## Given instruction
Tally the lines in the material below that contain the string "dimensions", with case counting, and give only that number.

## Supplied material
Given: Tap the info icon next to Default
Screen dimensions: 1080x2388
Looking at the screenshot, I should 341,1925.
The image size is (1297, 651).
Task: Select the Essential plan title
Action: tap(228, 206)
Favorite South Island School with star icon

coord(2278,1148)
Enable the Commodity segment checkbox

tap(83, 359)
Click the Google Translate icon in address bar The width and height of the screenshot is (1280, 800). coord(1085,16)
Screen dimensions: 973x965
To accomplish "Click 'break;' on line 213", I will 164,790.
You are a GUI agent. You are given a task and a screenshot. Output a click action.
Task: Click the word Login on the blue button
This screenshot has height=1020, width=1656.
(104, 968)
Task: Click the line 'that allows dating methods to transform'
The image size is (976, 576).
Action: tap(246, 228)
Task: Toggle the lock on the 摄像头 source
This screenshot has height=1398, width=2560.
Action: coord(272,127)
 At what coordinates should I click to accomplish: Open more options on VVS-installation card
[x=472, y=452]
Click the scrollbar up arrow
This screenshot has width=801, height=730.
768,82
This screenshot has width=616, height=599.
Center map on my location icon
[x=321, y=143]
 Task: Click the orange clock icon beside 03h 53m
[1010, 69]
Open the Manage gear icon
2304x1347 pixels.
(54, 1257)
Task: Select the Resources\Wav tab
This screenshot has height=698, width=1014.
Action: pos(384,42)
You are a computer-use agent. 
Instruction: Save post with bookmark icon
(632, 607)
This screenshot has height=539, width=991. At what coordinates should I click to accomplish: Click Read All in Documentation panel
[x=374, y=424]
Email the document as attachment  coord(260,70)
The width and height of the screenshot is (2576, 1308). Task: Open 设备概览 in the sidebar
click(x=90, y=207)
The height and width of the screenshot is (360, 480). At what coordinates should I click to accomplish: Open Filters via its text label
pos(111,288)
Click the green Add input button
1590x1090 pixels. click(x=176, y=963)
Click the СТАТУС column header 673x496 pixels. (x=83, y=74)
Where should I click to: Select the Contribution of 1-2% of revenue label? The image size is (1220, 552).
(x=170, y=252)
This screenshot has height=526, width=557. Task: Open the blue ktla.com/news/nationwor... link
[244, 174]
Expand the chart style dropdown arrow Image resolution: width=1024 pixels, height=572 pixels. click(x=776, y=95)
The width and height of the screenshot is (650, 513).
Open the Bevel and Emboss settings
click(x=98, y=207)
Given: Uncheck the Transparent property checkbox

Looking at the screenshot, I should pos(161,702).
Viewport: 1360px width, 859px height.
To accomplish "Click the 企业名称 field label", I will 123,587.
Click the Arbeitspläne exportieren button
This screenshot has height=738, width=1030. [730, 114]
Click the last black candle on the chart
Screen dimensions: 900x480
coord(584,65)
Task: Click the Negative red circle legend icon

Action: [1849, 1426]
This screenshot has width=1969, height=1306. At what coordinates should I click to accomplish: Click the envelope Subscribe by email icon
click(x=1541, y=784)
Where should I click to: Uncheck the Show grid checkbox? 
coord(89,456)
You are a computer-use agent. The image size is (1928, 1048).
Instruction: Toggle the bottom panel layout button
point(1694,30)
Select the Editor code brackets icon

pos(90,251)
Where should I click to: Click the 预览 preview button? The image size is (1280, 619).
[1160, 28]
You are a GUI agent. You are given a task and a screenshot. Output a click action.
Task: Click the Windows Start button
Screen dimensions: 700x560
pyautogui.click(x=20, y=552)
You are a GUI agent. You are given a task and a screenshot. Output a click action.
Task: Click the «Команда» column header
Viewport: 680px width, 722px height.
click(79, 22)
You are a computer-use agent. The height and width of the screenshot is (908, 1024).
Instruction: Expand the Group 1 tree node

## Solution for this problem
4